▸ Data provided:
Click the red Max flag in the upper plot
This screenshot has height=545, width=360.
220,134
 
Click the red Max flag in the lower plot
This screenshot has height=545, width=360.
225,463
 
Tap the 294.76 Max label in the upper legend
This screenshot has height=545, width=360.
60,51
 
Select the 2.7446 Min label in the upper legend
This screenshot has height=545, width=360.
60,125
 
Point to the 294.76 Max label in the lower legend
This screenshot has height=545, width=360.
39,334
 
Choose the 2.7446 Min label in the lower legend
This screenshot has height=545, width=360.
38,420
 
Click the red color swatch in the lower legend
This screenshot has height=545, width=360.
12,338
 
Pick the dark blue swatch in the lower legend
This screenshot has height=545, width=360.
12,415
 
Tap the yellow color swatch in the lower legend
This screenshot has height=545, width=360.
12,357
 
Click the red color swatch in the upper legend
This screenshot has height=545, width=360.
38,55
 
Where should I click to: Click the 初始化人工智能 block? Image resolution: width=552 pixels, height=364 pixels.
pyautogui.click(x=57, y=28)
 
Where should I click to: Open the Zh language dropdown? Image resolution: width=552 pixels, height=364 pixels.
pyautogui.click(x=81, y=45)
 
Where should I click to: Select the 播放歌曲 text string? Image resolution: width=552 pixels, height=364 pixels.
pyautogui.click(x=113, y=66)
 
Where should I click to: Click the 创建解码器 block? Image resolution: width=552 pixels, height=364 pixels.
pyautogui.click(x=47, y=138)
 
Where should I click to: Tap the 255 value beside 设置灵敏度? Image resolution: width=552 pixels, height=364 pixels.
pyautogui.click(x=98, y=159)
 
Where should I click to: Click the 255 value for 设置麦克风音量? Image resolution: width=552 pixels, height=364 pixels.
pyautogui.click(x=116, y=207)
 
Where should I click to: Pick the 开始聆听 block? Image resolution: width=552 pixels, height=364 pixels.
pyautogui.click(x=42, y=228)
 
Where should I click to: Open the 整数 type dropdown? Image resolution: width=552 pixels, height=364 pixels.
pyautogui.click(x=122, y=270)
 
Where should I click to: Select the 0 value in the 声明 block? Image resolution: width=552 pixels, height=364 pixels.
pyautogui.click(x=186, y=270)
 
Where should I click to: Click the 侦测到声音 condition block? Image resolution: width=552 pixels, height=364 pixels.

▸ Problem requirements: Rewrite the stretch from the line containing "Where should I click to: Select the 播放歌曲" through the end of the entries as a Markdown table with the columns Row and Line, giving each non-blank line its own numbered row and omitting blank lines.

▸ Answer for this exercise:
| Row | Line |
|---|---|
| 1 | Where should I click to: Select the 播放歌曲 text string? Image resolution: width=552 pixels, height=364 pixels. |
| 2 | pyautogui.click(x=113, y=66) |
| 3 | Where should I click to: Click the 创建解码器 block? Image resolution: width=552 pixels, height=364 pixels. |
| 4 | pyautogui.click(x=47, y=138) |
| 5 | Where should I click to: Tap the 255 value beside 设置灵敏度? Image resolution: width=552 pixels, height=364 pixels. |
| 6 | pyautogui.click(x=98, y=159) |
| 7 | Where should I click to: Click the 255 value for 设置麦克风音量? Image resolution: width=552 pixels, height=364 pixels. |
| 8 | pyautogui.click(x=116, y=207) |
| 9 | Where should I click to: Pick the 开始聆听 block? Image resolution: width=552 pixels, height=364 pixels. |
| 10 | pyautogui.click(x=42, y=228) |
| 11 | Where should I click to: Open the 整数 type dropdown? Image resolution: width=552 pixels, height=364 pixels. |
| 12 | pyautogui.click(x=122, y=270) |
| 13 | Where should I click to: Select the 0 value in the 声明 block? Image resolution: width=552 pixels, height=364 pixels. |
| 14 | pyautogui.click(x=186, y=270) |
| 15 | Where should I click to: Click the 侦测到声音 condition block? Image resolution: width=552 pixels, height=364 pixels. |